Updated, 9/7/2018, 10:30am PT: Apple has removed Adware Doctor from the Mac App Store. The utility is still listed as one of the top paid apps on Apple's website, but it's no longer available to purchase. The company's slow response is still disheartening, as it apparently took a flurry of headlines to inspire action despite numerous reports from security researchers about Adware Doctor's problems, but at least it's gone now.

People use ad-blockers for all sorts of reasons. Some want to stop advertising companies from collecting information about them, some don't want to financially support ad-dependent websites and some just want the sites they visit to load faster. It's unlikely that anyone would use an ad-blocker because they want to share their browsing history with someone in China, but that appears to be exactly what the Adware Doctor app does.
Adware Doctor is one of the highest grossing paid apps in the Mac App Store. It's supposed to do what every other ad-blocker does: prevent online tracking and stop advertisements from loading. Yet after numerous complaints about the app doing things it shouldn't, like changing settings in Safari and secretly collecting users' browser history, Objective-See owner Patrick Wardle decided to figure out what exactly the suspicious doc is up to.

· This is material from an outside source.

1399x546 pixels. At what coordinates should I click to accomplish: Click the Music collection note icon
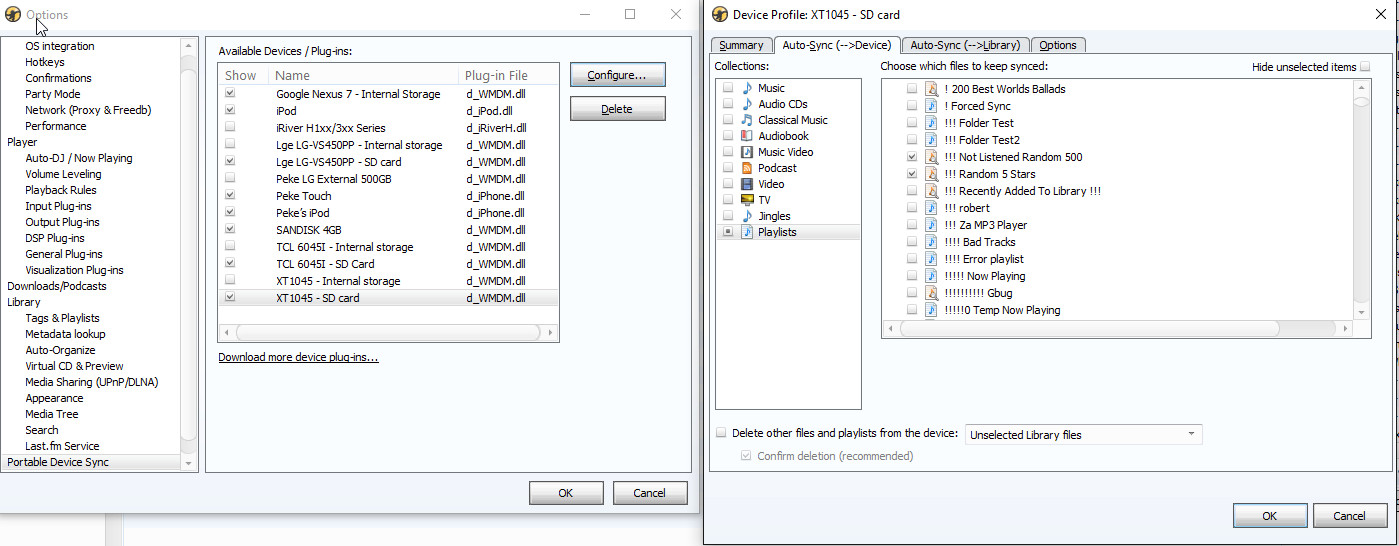tap(746, 88)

Wardle detailed his findings in a blog post today. The long and short of it is that even though Adware Doctor is an effective ad-blocker, it also collects browser history from Safari, Chrome and Firefox, which it then bundles up and sends to someone in China. Wardle said the actual exfiltration is currently disabled, but the version of Adware Doctor available in the Mac App Store will still collect this information and get ready to send it as soon as it can.

It's bad enough that a tool people use to protect their privacy has been secretly compromising it. But the problem is made worse by the fact that Adware Doctor is available via the Mac App Store, the entire point of which is to offer macOS users a trusted place to find software that's been vetted by Apple (and, of course, to centralize the distribution of desktop software using the mobile app model so Apple gets a 30 percent cut of these programs' revenues).

Worse still is the fact that Adware Doctor remains available even though Wardle said he notified Apple of its clear violations of Mac App Store policies a month ago. Apple didn't catch Adware Doctor's problems before releasing the app in the Mac App Store, failed to respond after numerous people complained about the app and has yet to remove it.

Apple even inadvertently markets Adware Doctor on its website. The page for the Mac App Store includes lists of the most popular apps in the marketplace, and there Adware Doctor sits, right in the number fourth spot. It's possible the page is automatically generated, but it still helps this dubious utility get even more attention from curious macOS users.

Anyone using Adware Doctor should immediately delete the app. There are plenty of alternatives that offer similar features, so even if the developer explains why the app secretly collected and shared this data, you shouldn't miss it. But the same can't be said of the Mac App Store. Apple wants its marketplace to be the primary (or even only) place where its customers find new, safe apps, yet its ability to deliver on its promises is now in serious doubt.